Because of their rarity, the natural course of borderline ovarian clear cell tumors thus has yet to be fully defined. Borderline clear cell adenofibroma of the ovary has been proposed as a precursor to clear cell carcinoma, as it has a similar immunohistochemistry profile [1]. A previous study hypothesized that all types of clear cell tumors of the ovary may be derived from endometriosis along one of two possible pathways [4]. In the case of the first possible pathway, epithelial atypia arises in an endometriotic cyst and then evolves into cystic clear cell carcinoma. In the case of the second one, a fibromatous reaction occurring in an endometriotic cyst stimulates the development of clear cell adenofibroma, which subsequently progresses to borderline clear cell tumors and then to adenofibromatous clear cell carcinoma [4]. Therefore, it is not surprising that borderline clear cell tumors frequently coexist with endometriotic lesions and clear cell carcinoma on excisional specimens [4, 5, 9]. In contrast, there is an argument about whether endometriosis is a precursor lesion of adenofibromatous clear cell tumor of the ovary. A previous study from Japan noted that adenofibromatous clear cell adenocarcinoma was less frequently associated with endometriosis than cystic clear cell adenocarcinoma (14.3% versus 67.9%, resp.). This finding thus might indicate a distinct subgroup of adenofibromatous clear cell tumor from cystic clear cell tumor of the ovary [9]. In our case, the foci of endometriosis adjacent to the tumor were noted. Following thorough tissue sampling, however, no coexisting clear cell carcinoma was discovered.

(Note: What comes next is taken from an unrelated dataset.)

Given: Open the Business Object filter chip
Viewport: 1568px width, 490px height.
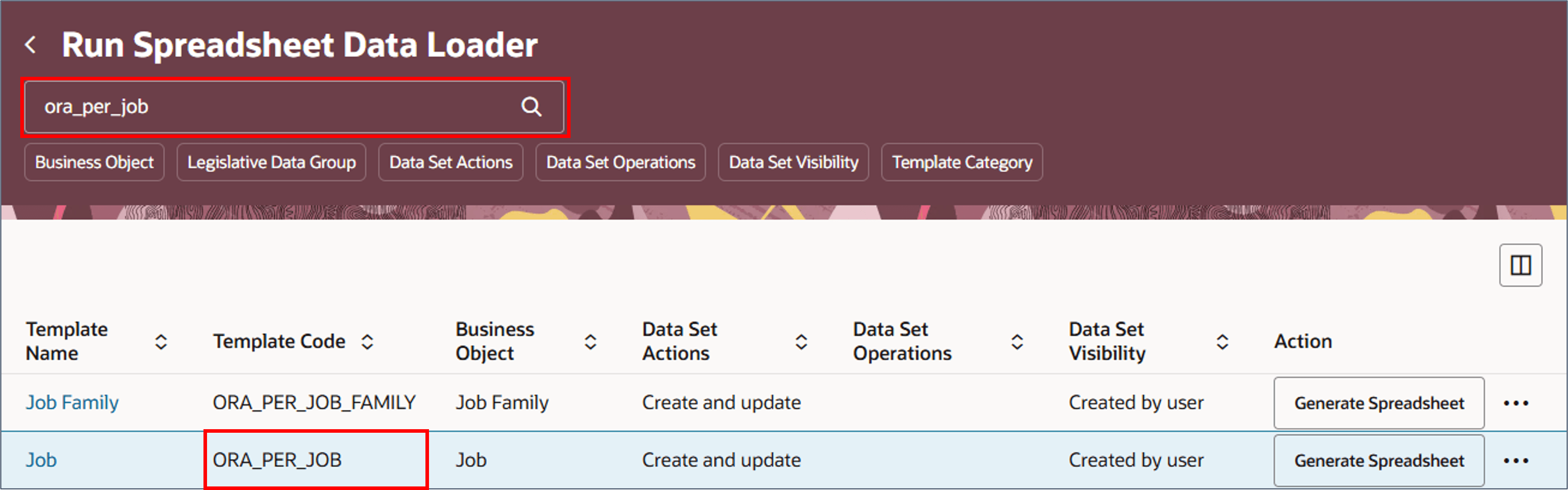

Worth remembering is the fact that most borderline clear cell tumors are confined to within the ovary at presentation. Complete surgical staging and adjuvant treatment, thus, may be unwarranted in most cases. In the literature, the prognosis of borderline clear cell tumors has been favorable. Most patients remained in clinical complete remission after a follow-up period up to six years without adjuvant treatment [37]. In addition, complete surgical staging was not shown to be superior to incomplete staging in terms of tumor recurrence [3]. In our case, there was no extraovarian lesion detected upon preoperative investigation. The postoperative course following the total abdominal hysterectomy with bilateral salpingooophorectomy was uneventful with complete clinical remission for three years.

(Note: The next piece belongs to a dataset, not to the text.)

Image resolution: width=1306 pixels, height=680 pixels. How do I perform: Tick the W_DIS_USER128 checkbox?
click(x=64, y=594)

Interestingly, a previous study noted the relatively high rate of endometrial disorders among patients with borderline clear cell adenofibroma of the ovary [3]. Four of the 12 patients in this study had synchronous endometrial disorders. In two of these cases, this took the form of endometrial hyperplasia [3]. Although the data regarding the association between borderline ovarian clear cell tumors and endometrial disorders are limited, detailed endometrial pathology evaluation has been recommended to rule out coexisting endometrial pathology, particularly in cases of uterine preservation [3]. However, in our case, pathological examination of the endometrium revealed only findings associated with atrophic changes.

4. Conclusion

We presented a rare case of borderline clear cell adenofibroma of the ovary in a nulliparous, postmenopausal woman. Our report confirms the relatively good prognosis of this type of tumor. Complete surgical staging and adjuvant therapy can be omitted in most cases. However, long-term follow-ups are required to understand the biological behavior of this uncommon ovarian tumor.

Written informed consent was obtained from the patient for publication of this case report.

Conflicts of Interest

The authors declare that there are no conflicts of interest regarding the publication of this paper.

Acknowledgments

The authors are grateful to Mr. Dylan Southard for his assistance in editing the manuscript.